Une grande installation où, pris ensemble dans un ensemble de toiles, on peut improviser sons et vibrations ensemble
Cette image forte est déclinée ensuite dans l’ensemble du parcours. L’ambition de l’artiste n’est pas uniquement d’attirer beaucoup de mondes mais, aussi, de faire sortir les 500 araignées qui habitent les lieux pour qu’elles s’approprient à leur tour la « toile artistique » qui structure l’exposition. Des installations proposent d’éprouver la grande interconnectivité entre les éléments en présence dans l’atmosphère. Ce sont des ballons flottant en l’air, prolongés par des fils et des stylos. Les mouvements suscités par le passage, la chaleur dégagée par les corps présents créent des écritures au sol. Ces écritures évoquent des topographies cosmologiques imaginaires, d’autres manières de penser des toiles inter-espèces, ébauches d’autres manières de signer sa présence au monde. Les stylos utilisent une encre fabriquée avec les « pigments de particules de carbone noir 2.5 issues de la pollution ». Une fabrication brevetée par une start-up. Une grande salle spectaculaire, plongée dans la pénombre, traversée de faisceaux lumineux et d’éclipses, de points aveuglants et d’ombres profondes mouvantes, replace l’humain dans un système de planètes interconnectées, se réfléchissant les unes les autres. L’impression éprouvée est que, pour survivre dans un tel cosmos, il est préférable de pouvoir flotter, d’éviter les systèmes philosophiques rigides, les certitudes blindées, les points d’ancrage trop fixes. Il faut s’ouvrir. L’auteur parle ainsi de cette installation (A Thermonadynamic Imaginary)
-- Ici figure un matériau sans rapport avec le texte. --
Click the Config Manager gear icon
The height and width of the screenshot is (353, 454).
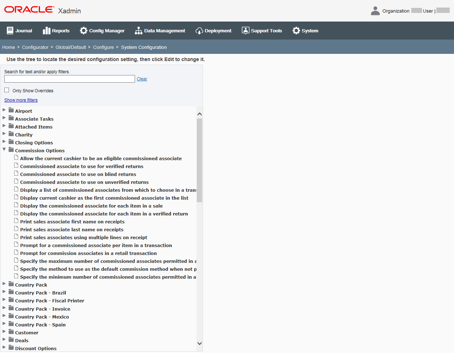[84, 30]
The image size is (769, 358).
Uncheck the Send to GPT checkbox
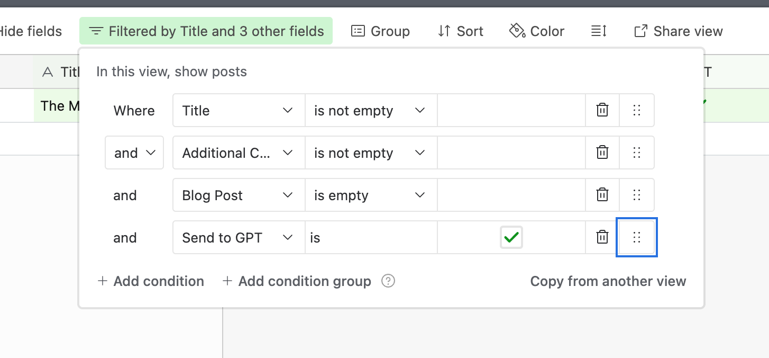click(511, 238)
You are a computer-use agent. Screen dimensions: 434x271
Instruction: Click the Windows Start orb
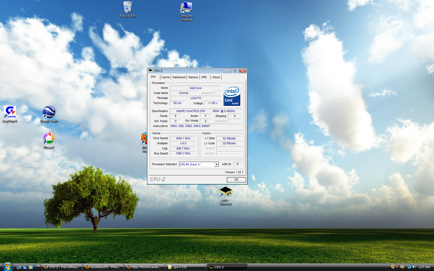point(7,267)
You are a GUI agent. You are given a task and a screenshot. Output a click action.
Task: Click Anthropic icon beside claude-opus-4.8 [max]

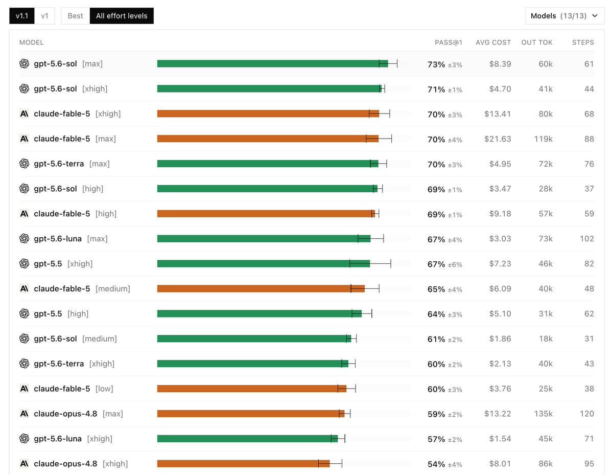24,414
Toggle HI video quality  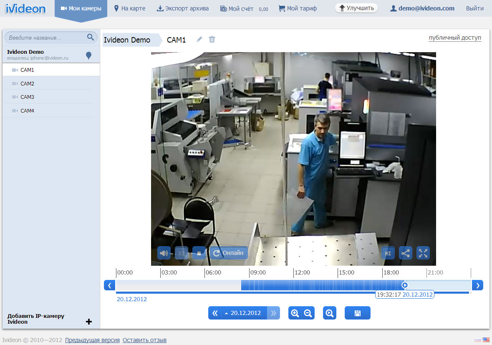[x=388, y=253]
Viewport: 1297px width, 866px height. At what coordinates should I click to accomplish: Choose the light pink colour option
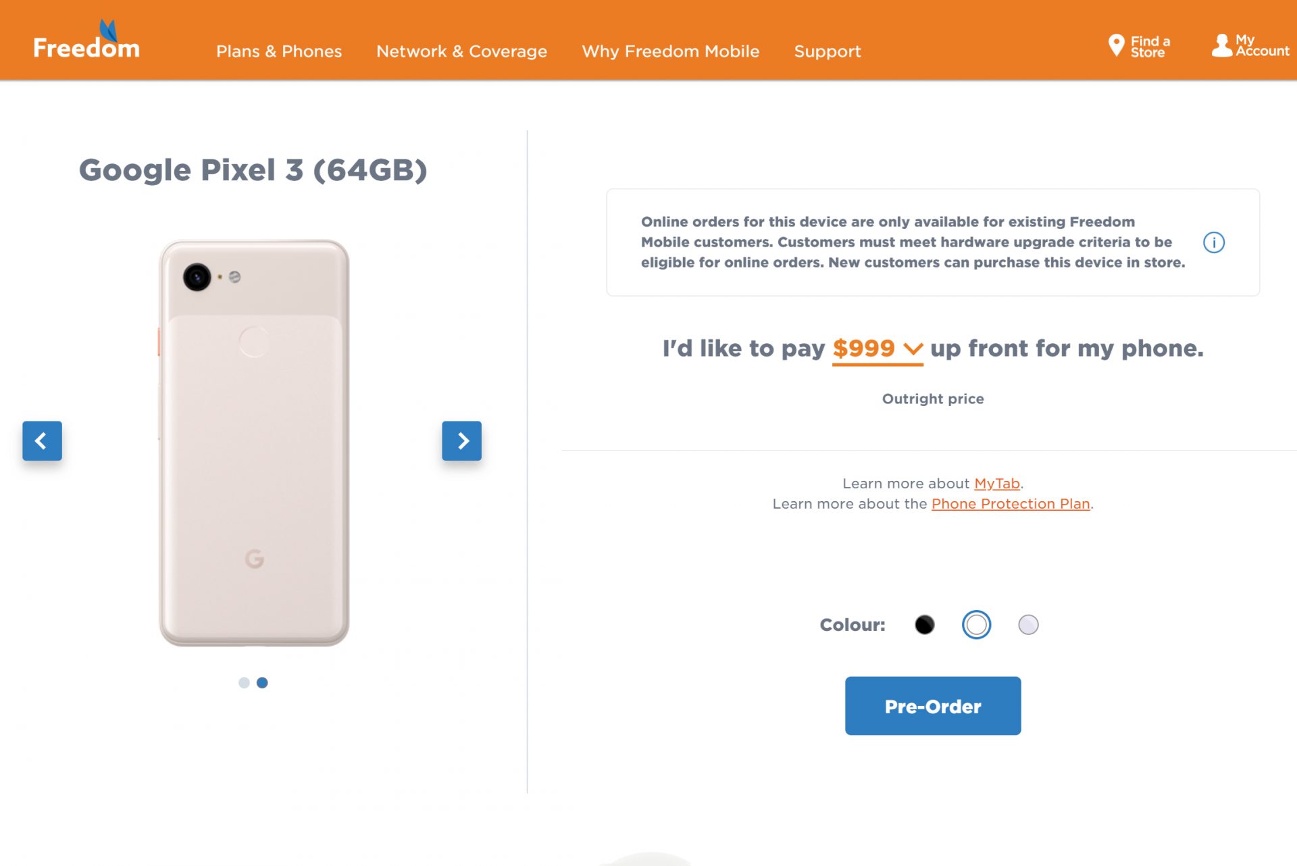1027,625
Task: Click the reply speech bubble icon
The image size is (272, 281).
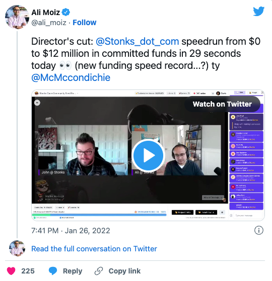Action: (x=53, y=271)
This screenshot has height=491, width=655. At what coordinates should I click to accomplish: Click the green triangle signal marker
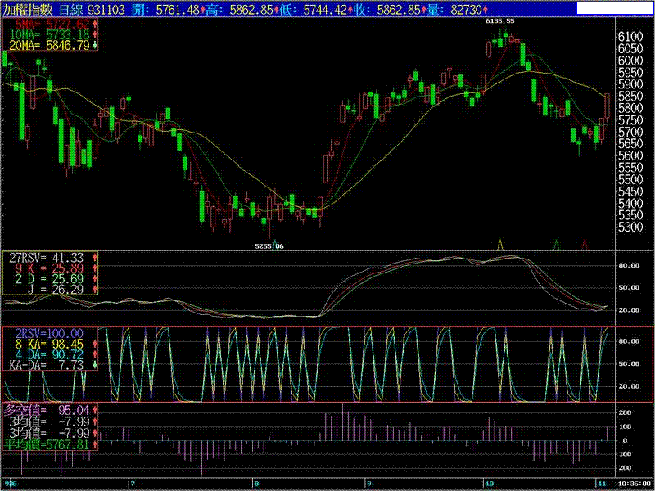(x=557, y=244)
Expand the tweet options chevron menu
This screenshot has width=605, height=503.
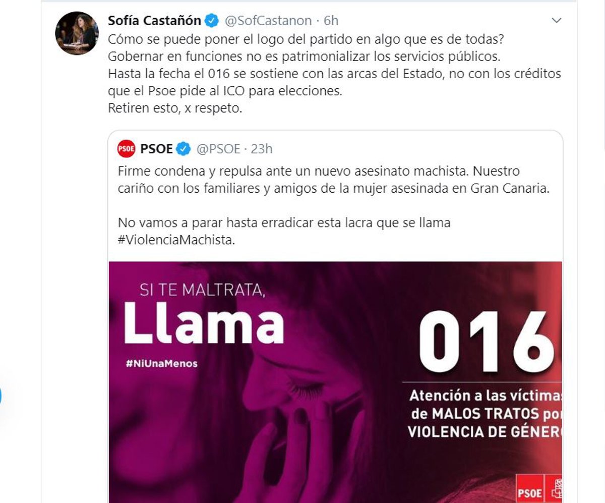[557, 21]
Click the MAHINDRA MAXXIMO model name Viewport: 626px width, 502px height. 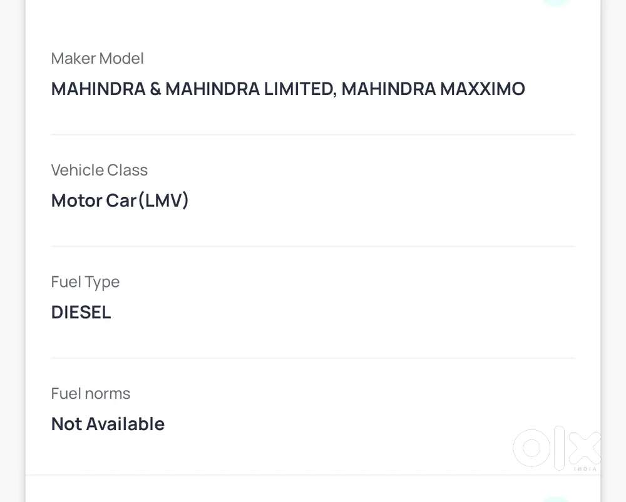pyautogui.click(x=433, y=89)
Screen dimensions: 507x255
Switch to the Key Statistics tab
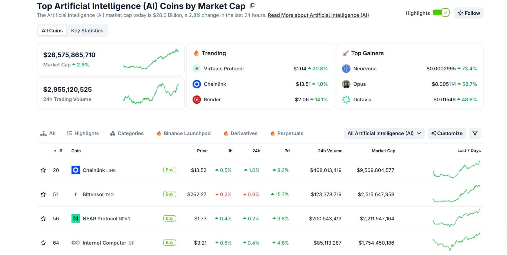tap(88, 30)
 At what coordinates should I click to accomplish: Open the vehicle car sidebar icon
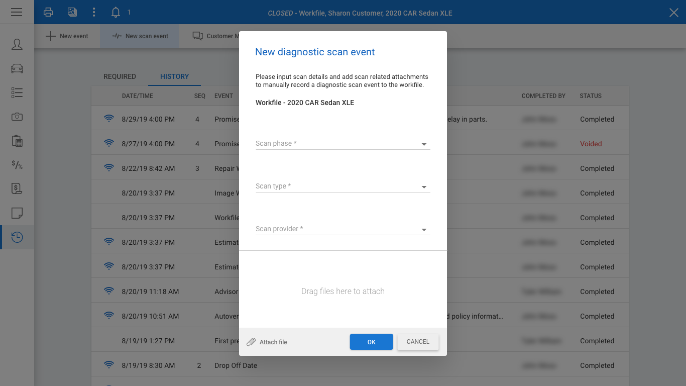17,68
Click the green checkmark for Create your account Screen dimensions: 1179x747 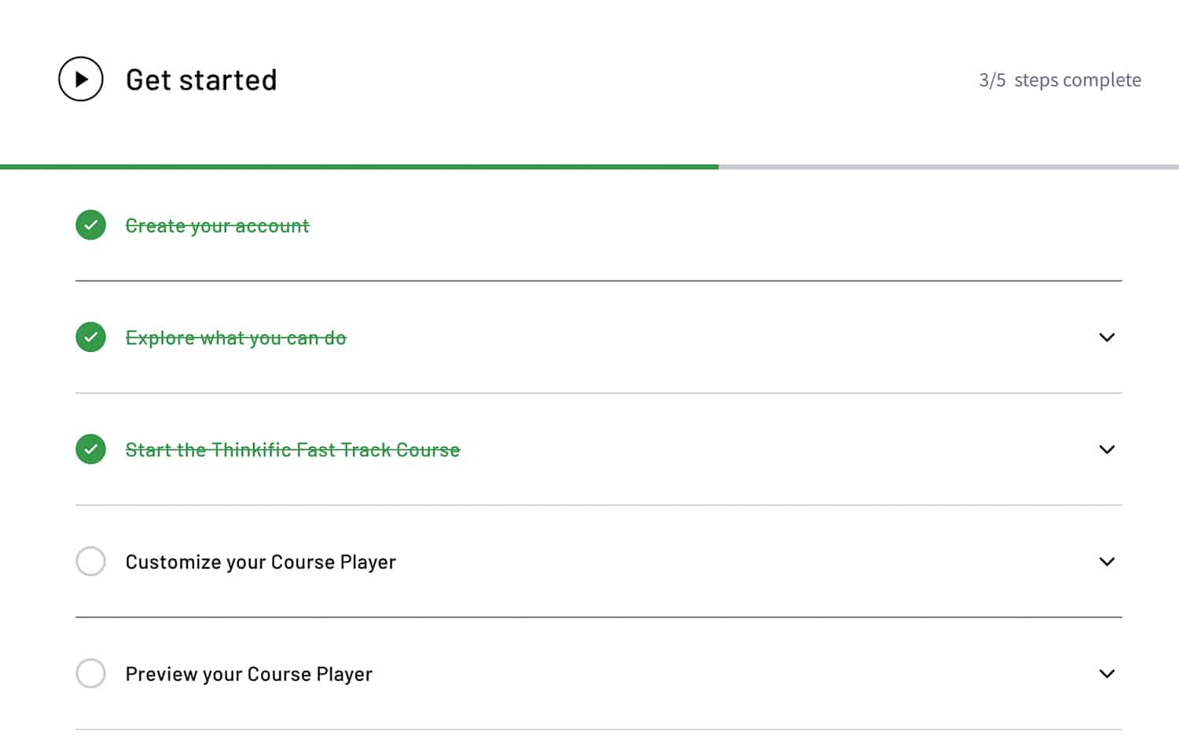coord(91,225)
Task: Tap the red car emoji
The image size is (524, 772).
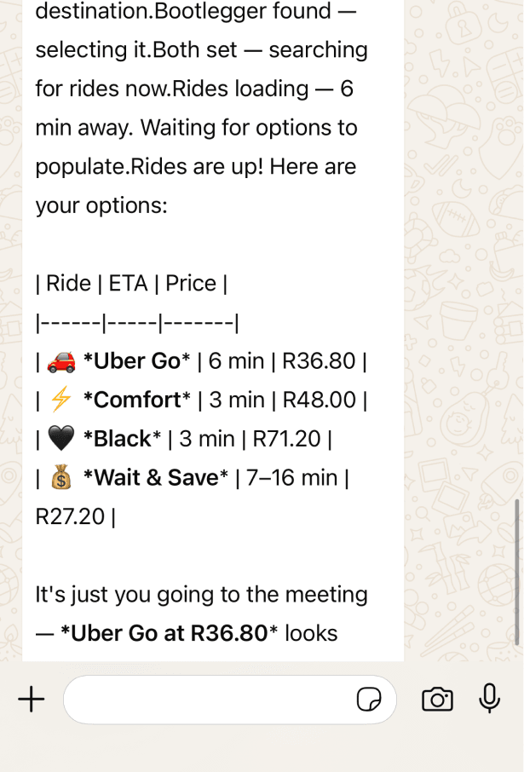Action: click(61, 361)
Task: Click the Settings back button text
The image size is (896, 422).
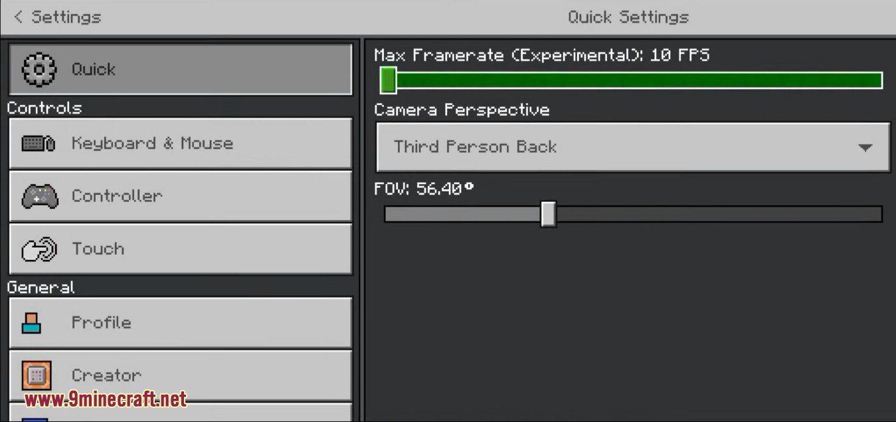Action: coord(66,17)

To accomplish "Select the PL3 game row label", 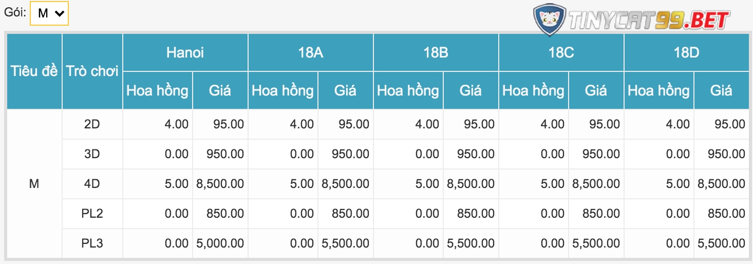I will (92, 243).
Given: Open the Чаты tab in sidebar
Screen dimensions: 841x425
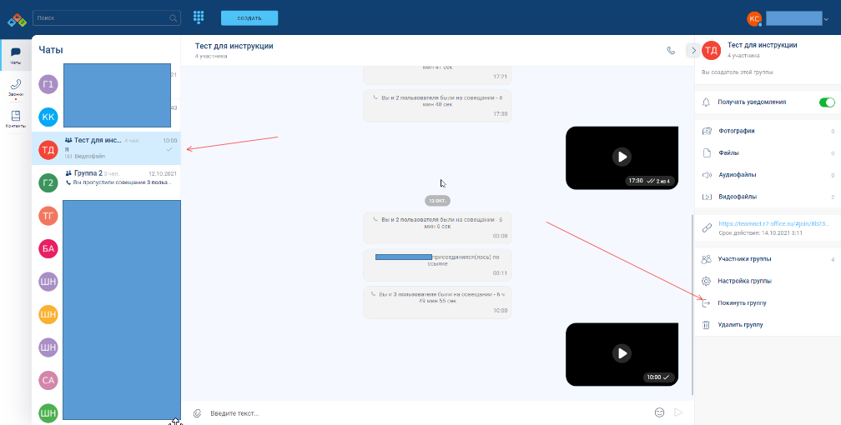Looking at the screenshot, I should point(15,57).
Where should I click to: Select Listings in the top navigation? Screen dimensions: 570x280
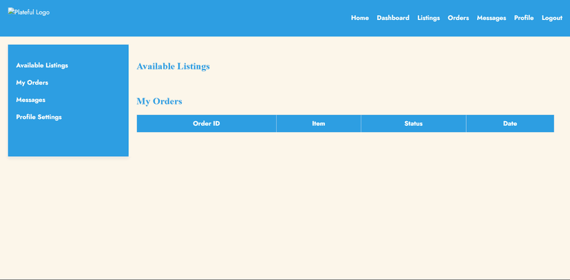tap(428, 18)
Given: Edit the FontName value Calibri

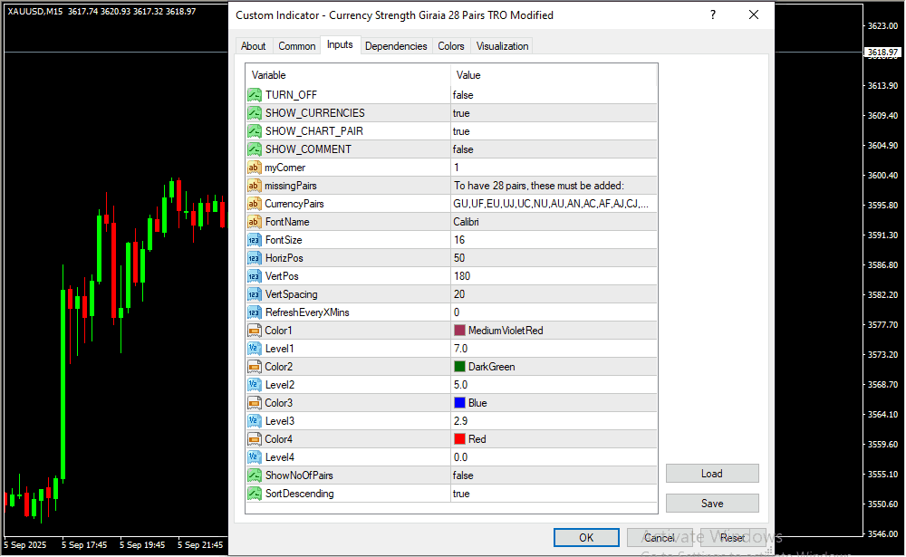Looking at the screenshot, I should [x=553, y=222].
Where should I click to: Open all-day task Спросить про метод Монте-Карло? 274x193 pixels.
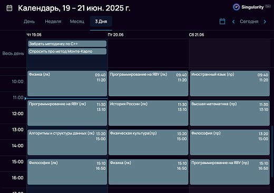pos(67,52)
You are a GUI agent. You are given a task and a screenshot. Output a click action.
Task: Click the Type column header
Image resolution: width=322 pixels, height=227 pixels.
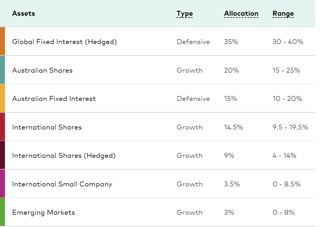click(x=185, y=14)
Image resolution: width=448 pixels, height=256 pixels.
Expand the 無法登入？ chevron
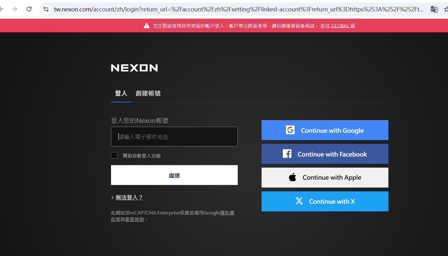pyautogui.click(x=113, y=198)
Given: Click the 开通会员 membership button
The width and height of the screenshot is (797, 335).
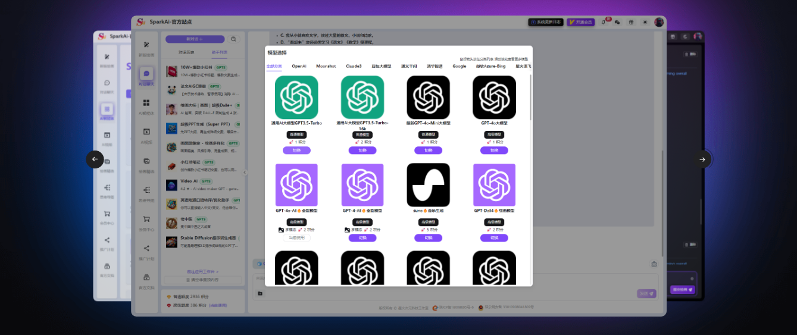Looking at the screenshot, I should (580, 22).
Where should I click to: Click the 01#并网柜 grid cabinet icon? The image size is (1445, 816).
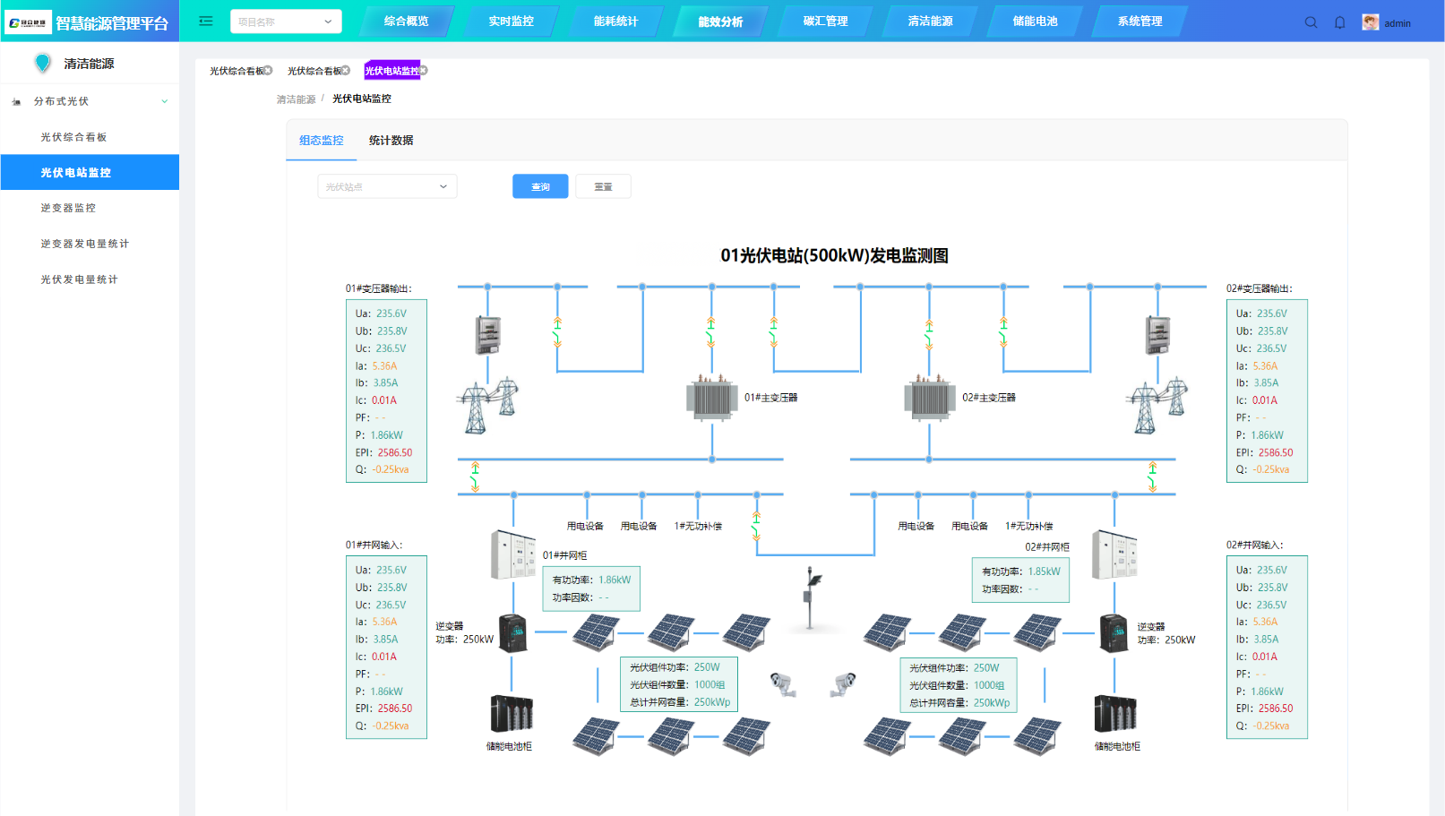click(x=512, y=554)
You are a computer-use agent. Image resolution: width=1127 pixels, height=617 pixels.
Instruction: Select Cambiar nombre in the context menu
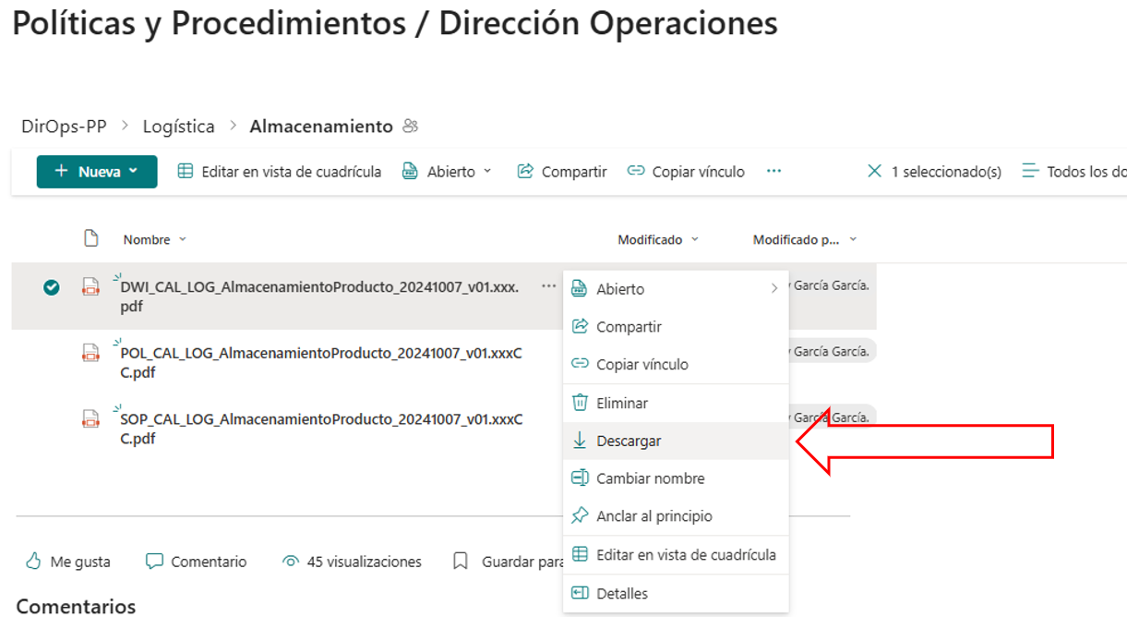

Là vous entrez dans un film en streaming direct, un théâtre d’ombre où le présent, le passé et le futur entrent en collision dans une expérience presque cinématographique. — Tomás Saraceno
On croise des films
hybrides, entre le documentaire scientifique et le film d’art, montrent comment
des particules s’agrègent, passent du stade individuel à celui d’assemblée, ou
nous révèle la technique d’une araignée qui vit sous l’eau, se fabriquant une
bulle d’oxygène, image d’une espèce qui s’adapte à son environnement
contraignant sans le détruire. Et il y a, en point d’orgue, la grande
installation « Algo-R(H)i(Y)THMS », toute blanche et habitée de
toiles et d’astres de cordes tissées, noires. On y pénètre dix à la fois, et
l’on peut jouer avec les structures, se glisser, se faufiler et, surtout, agir
et interagir. Les cordes peuvent être frottées, pincées avec les doigts, mains,
pieds, corps et produire ainsi sons et vibrations. Les visiteurs-euses sont
alors considéré-e-s comme participant à une séance d’improvisation collective
(pour que cela soit effectif, plus de temps et d’interaction entre les
personnes en présence serait nécessaire). Mais l’idée est qu’en évoluant dans
cette installation, actionnant et écoutant les cordes, se roulant au sol qui
fait aussi fonction d’émetteur, on perçoive cet ensemble de corde comme le
prolongement de tous nos organes sensibles et cognitifs, les nôtres, ceux de
nos voisins, cela pourrait être un instrument utile pour expérimenter et
expliquer les phénomènes d’individuation et transindividuation étudiés par le
philosophe Simondon. Et cela préfigure ce dont l’artiste rêve :
une jam session, à savoir jouer ensemble dans un écosystème en devenir, toujours contingent et en évolution permanente, en suivant plusieurs rythmes et trajectoires — Tomás Saraceno
Voler sans carburant, sans pollution, corps politique et poétique soudés, grâce aux technologies naturelles de l’écosystème, retourner voir Icare, penser un autre début…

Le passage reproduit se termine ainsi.